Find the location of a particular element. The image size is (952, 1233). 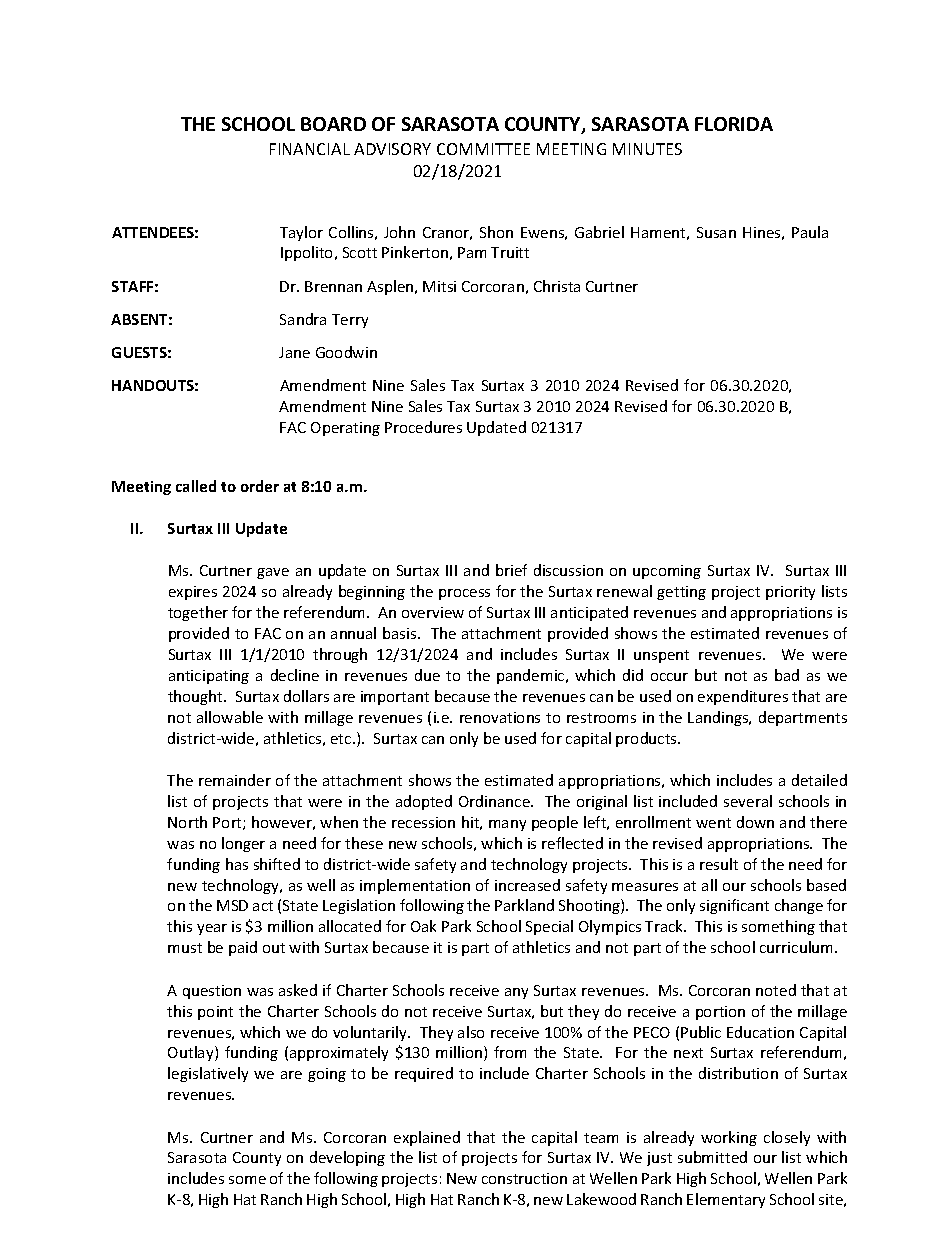

decline is located at coordinates (295, 675).
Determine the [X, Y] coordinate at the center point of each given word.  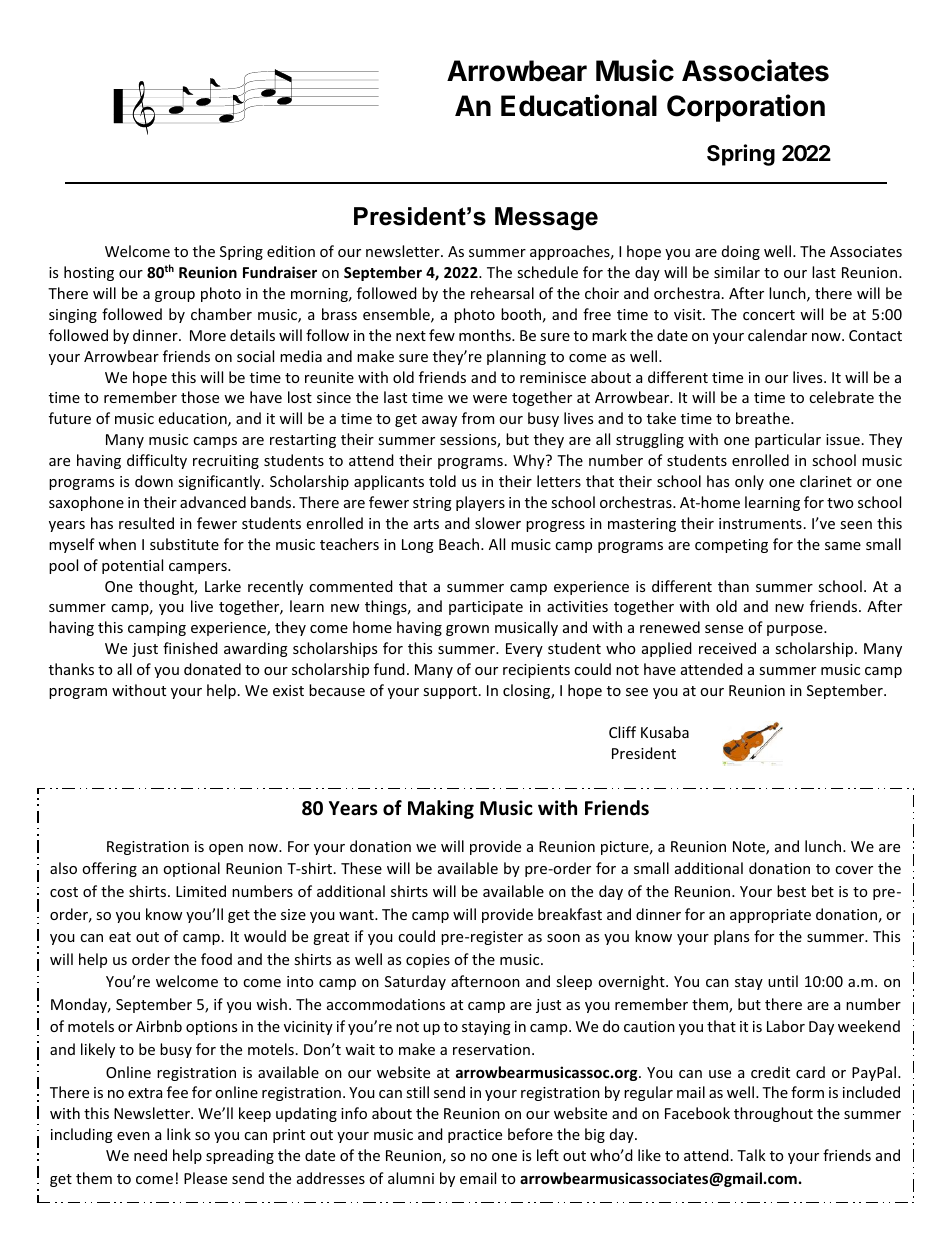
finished [190, 648]
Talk [751, 1155]
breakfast [570, 914]
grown [467, 630]
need [150, 1155]
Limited [201, 891]
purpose [796, 630]
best [791, 891]
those [200, 397]
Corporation [746, 108]
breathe [764, 418]
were [490, 399]
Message [546, 219]
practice [475, 1136]
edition [291, 251]
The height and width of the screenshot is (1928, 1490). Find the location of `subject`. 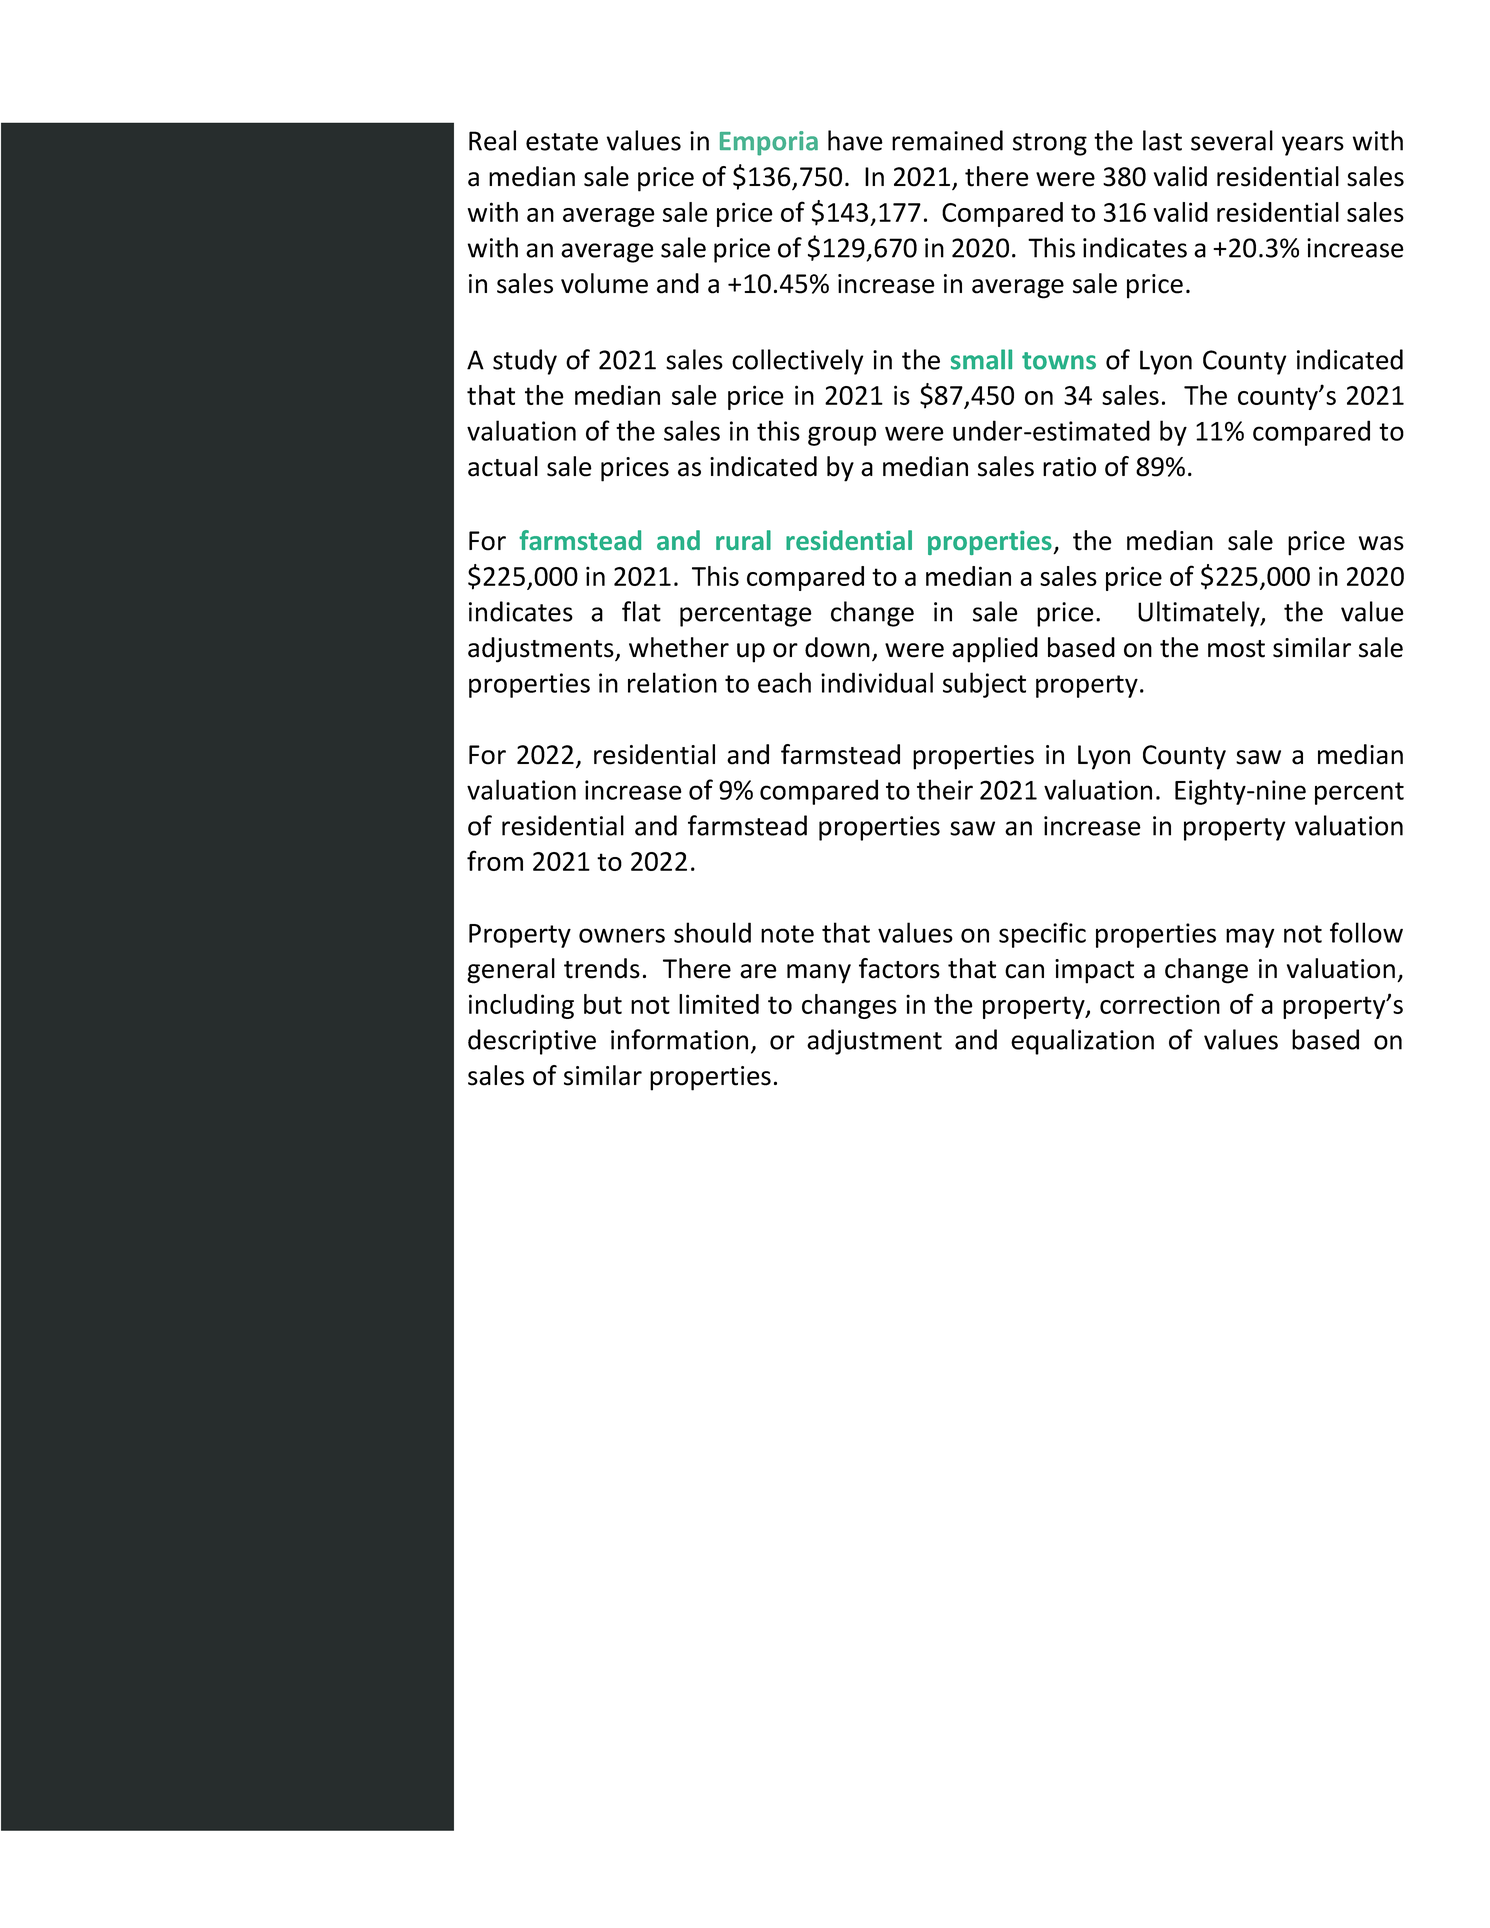

subject is located at coordinates (984, 685).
_____
## DIRECTIONS FOR THIS TASK
Arrange all of the entries above as a two-column CSV with the header row "prompt,coordinates", giving one row for each entry: its text and its answer. Quote every field, replace line breaks with spaces, and omit the pictures.

## COMPLETE OUTPUT
prompt,coordinates
"Find the location of a particular element. The image size is (952, 1233).","decline is located at coordinates (295, 675)."
"Determine the [X, Y] coordinate at the center point of each given word. finished","[190, 648]"
"Talk","[751, 1155]"
"breakfast","[570, 914]"
"grown","[467, 630]"
"need","[150, 1155]"
"Limited","[201, 891]"
"purpose","[796, 630]"
"best","[791, 891]"
"those","[200, 397]"
"Corporation","[746, 108]"
"breathe","[764, 418]"
"were","[490, 399]"
"Message","[546, 219]"
"practice","[475, 1136]"
"edition","[291, 251]"
"The height and width of the screenshot is (1928, 1490). Find the location of `subject`.","subject is located at coordinates (984, 685)."